**Exercise instructions**
Here the job is to copy the data exactly and to exclude every image from it.

##### The data #####

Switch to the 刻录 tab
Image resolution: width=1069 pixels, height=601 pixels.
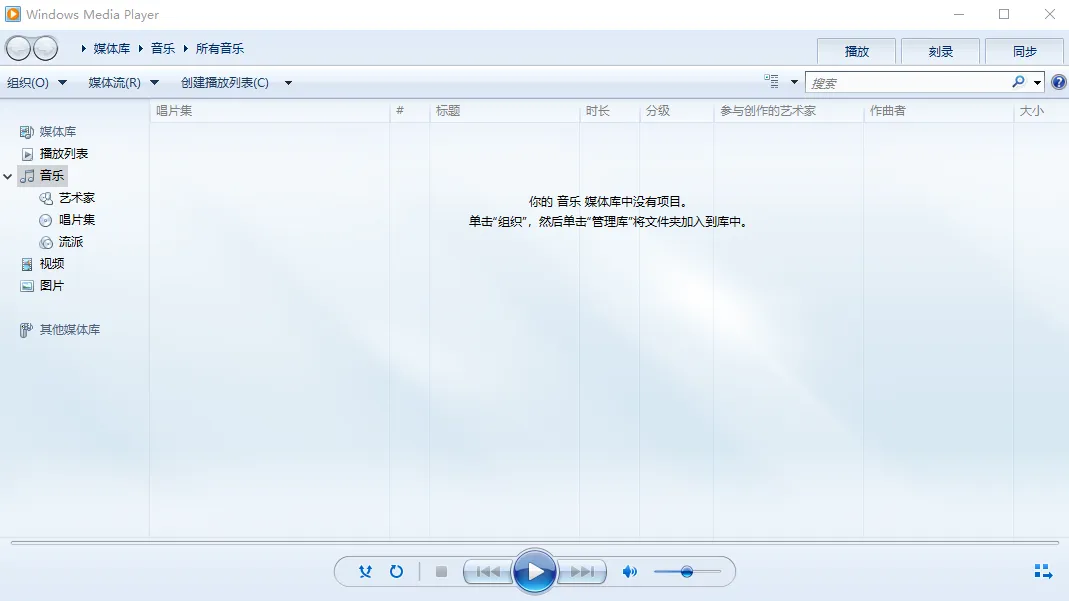pos(939,50)
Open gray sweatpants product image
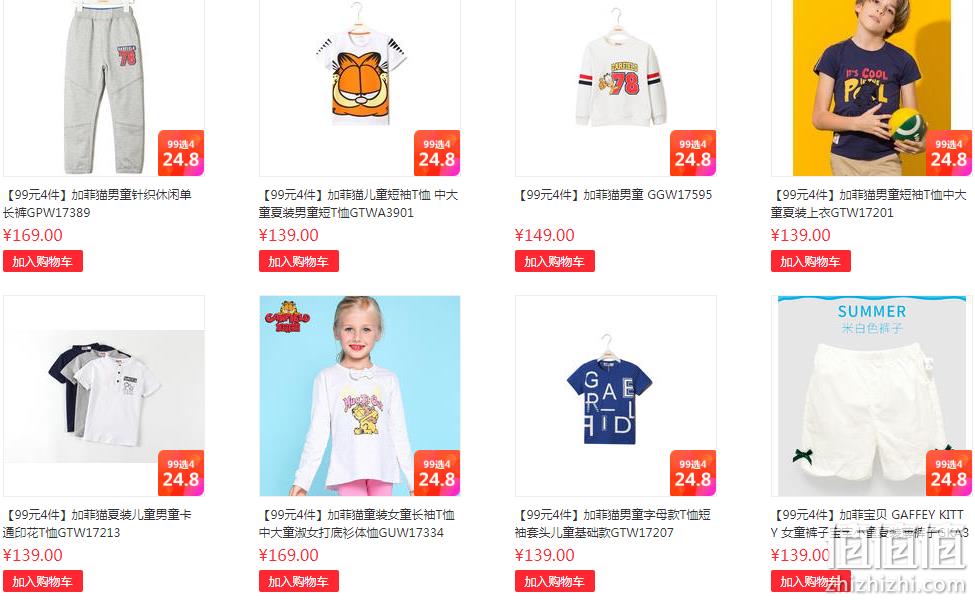This screenshot has height=602, width=975. 104,88
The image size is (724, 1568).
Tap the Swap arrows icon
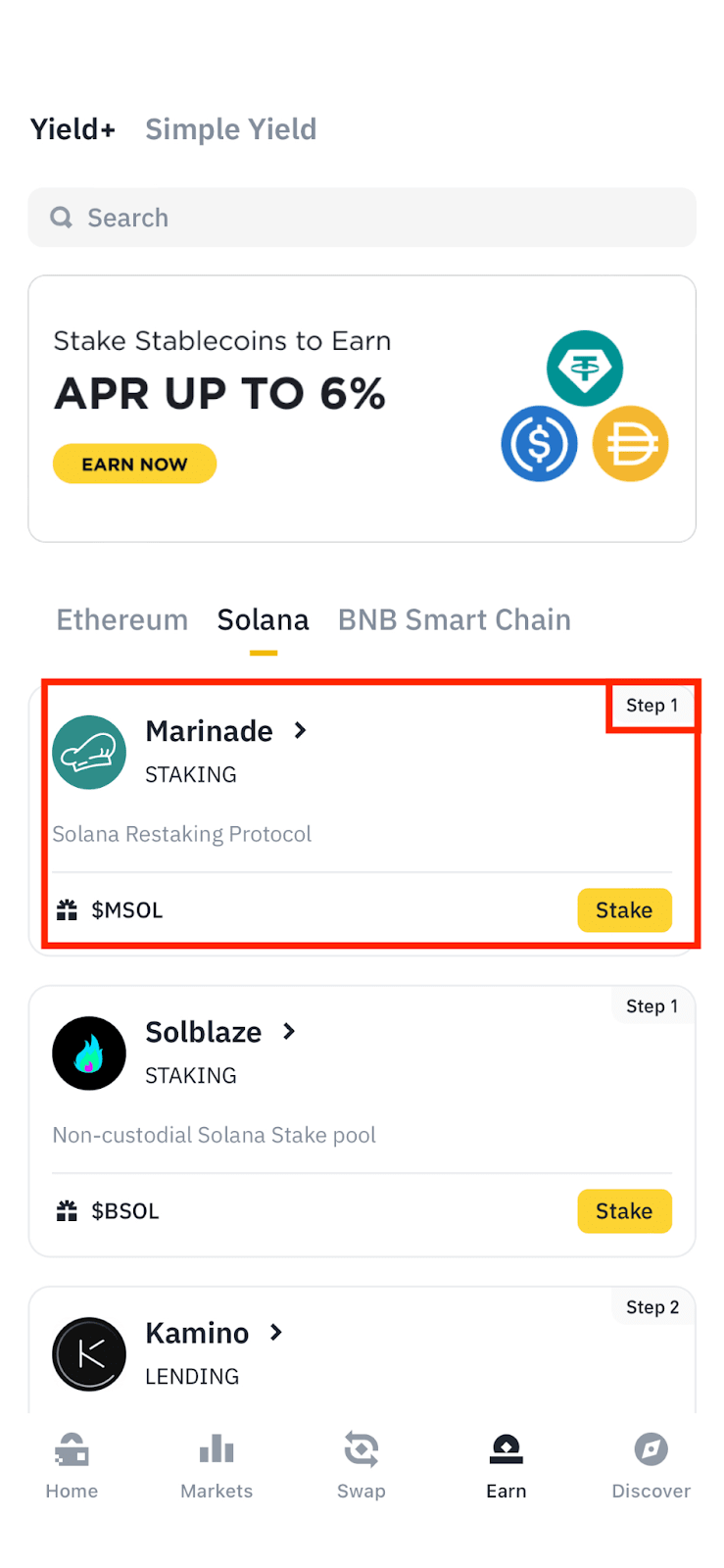click(362, 1449)
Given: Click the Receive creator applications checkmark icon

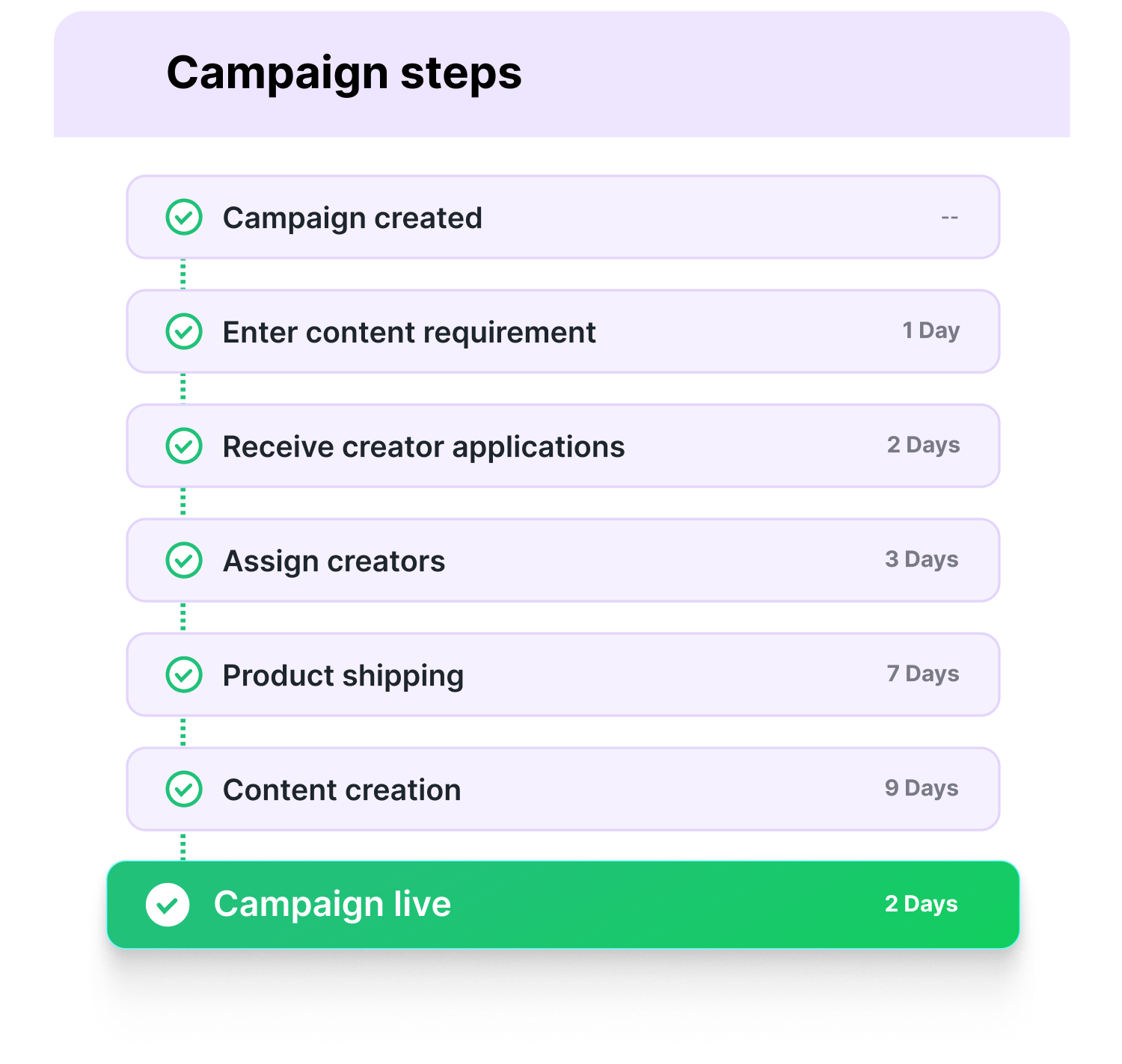Looking at the screenshot, I should pyautogui.click(x=184, y=446).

#####

**Exercise response**
Switch to the 刻录 tab
Image resolution: width=1069 pixels, height=601 pixels.
pos(939,50)
Open gray sweatpants product image
This screenshot has height=602, width=975. 104,88
The image size is (724, 1568).
Tap the Swap arrows icon
click(362, 1449)
Given: Click the Receive creator applications checkmark icon

Looking at the screenshot, I should pyautogui.click(x=184, y=446).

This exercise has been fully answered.